## What this task involves
All lines from the one bearing "You are a GUI" through the end of the data below must be printed exactly as they stand, with pictures removed.

## Saved entries
*** Block opens ***
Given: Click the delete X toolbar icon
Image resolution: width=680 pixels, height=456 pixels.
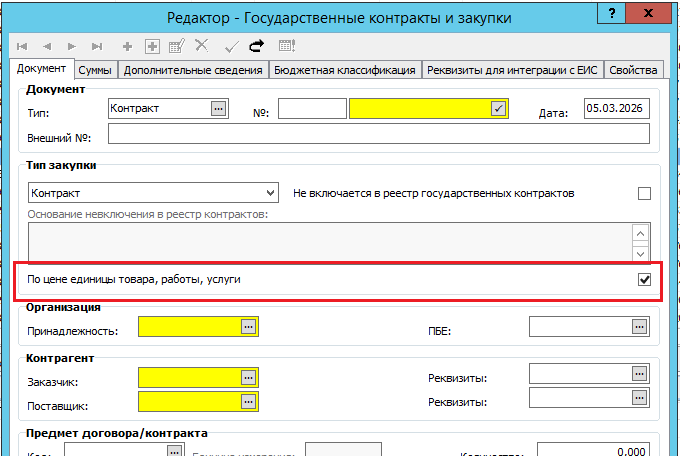Looking at the screenshot, I should (202, 46).
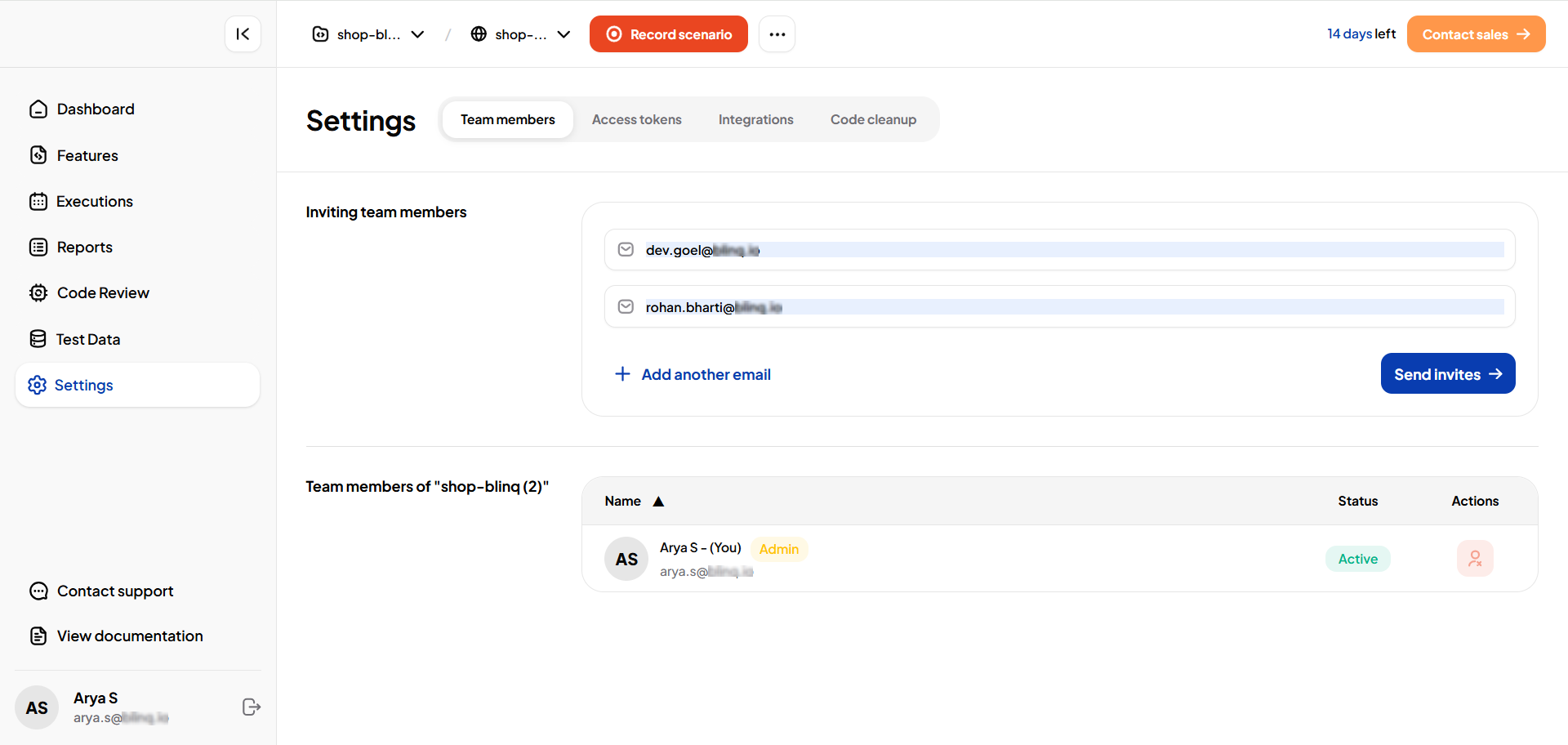Switch to the Access tokens tab
Image resolution: width=1568 pixels, height=745 pixels.
point(636,120)
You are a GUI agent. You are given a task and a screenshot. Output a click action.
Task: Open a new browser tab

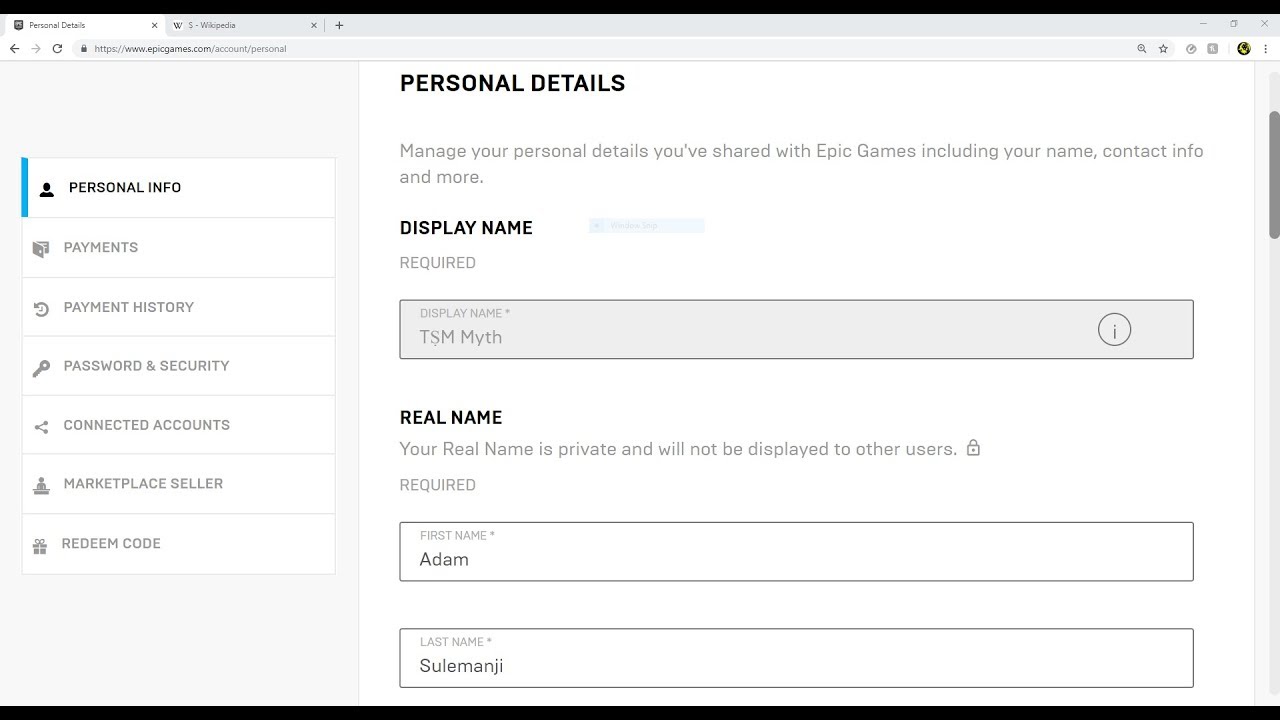tap(339, 25)
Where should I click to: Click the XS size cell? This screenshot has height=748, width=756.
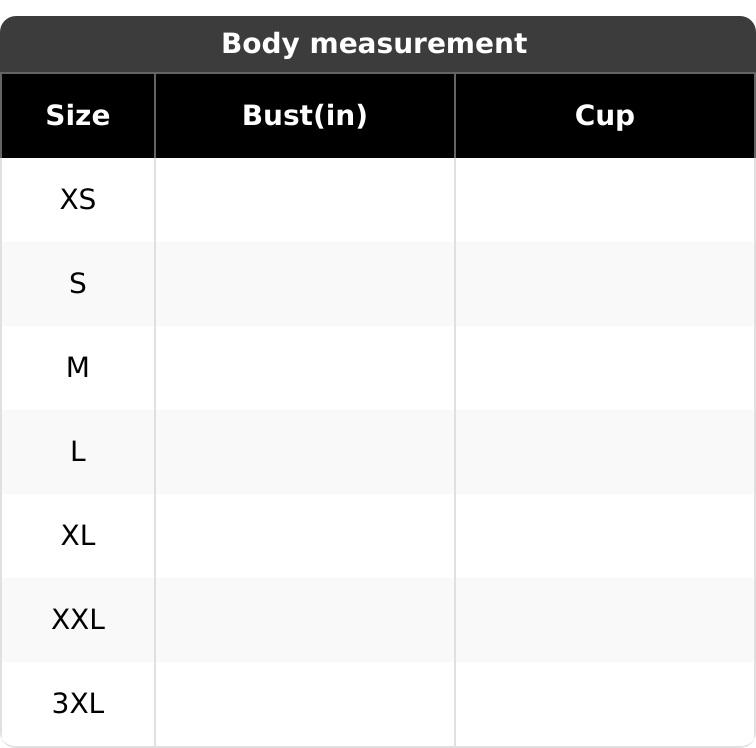[x=78, y=200]
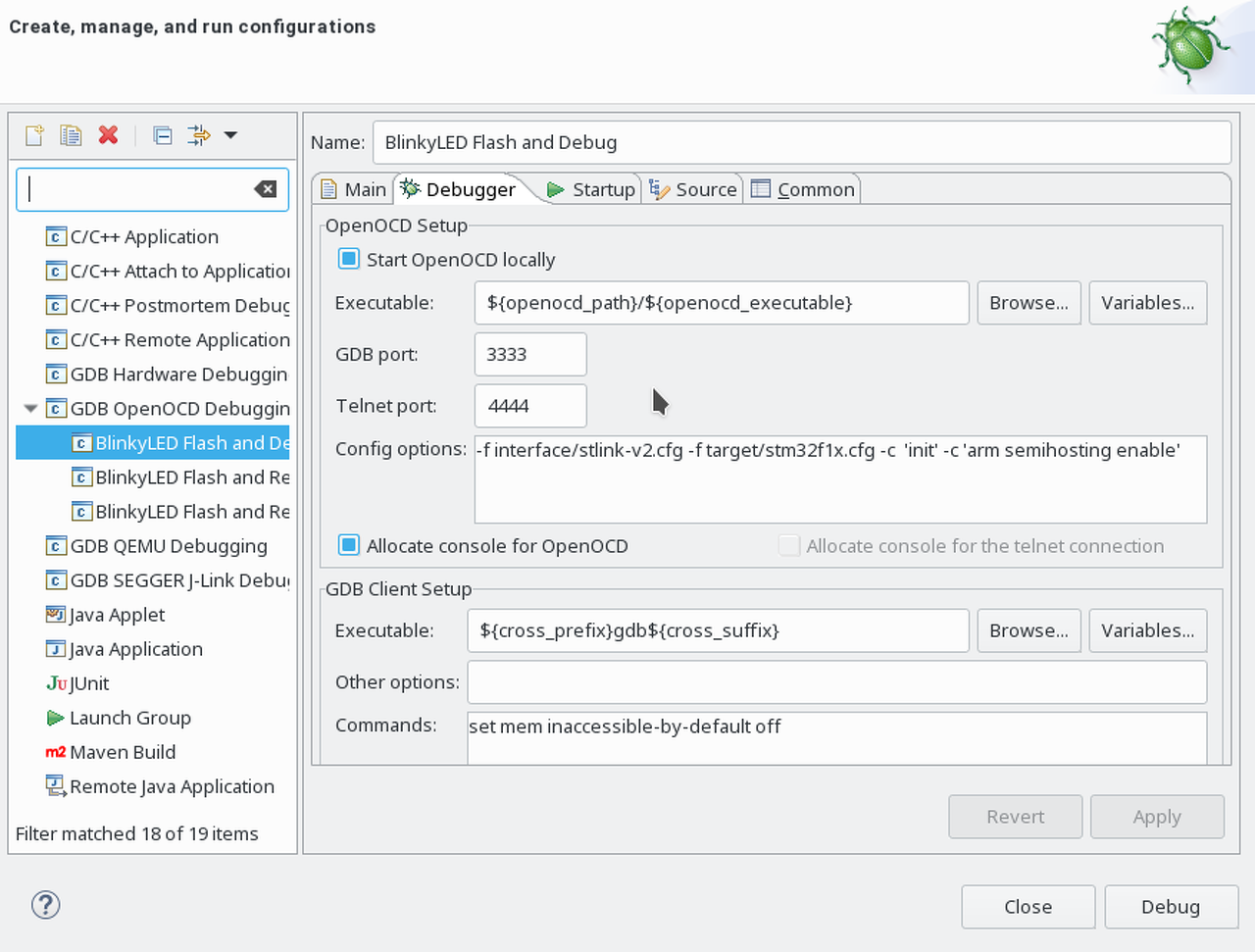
*** Block closes ***
## Answer box
You are a GUI agent. You are given a task and a screenshot. Output a click action.
Task: Open a new browser tab

tap(339, 25)
Where should I click to: Click the XS size cell? This screenshot has height=748, width=756.
[x=78, y=200]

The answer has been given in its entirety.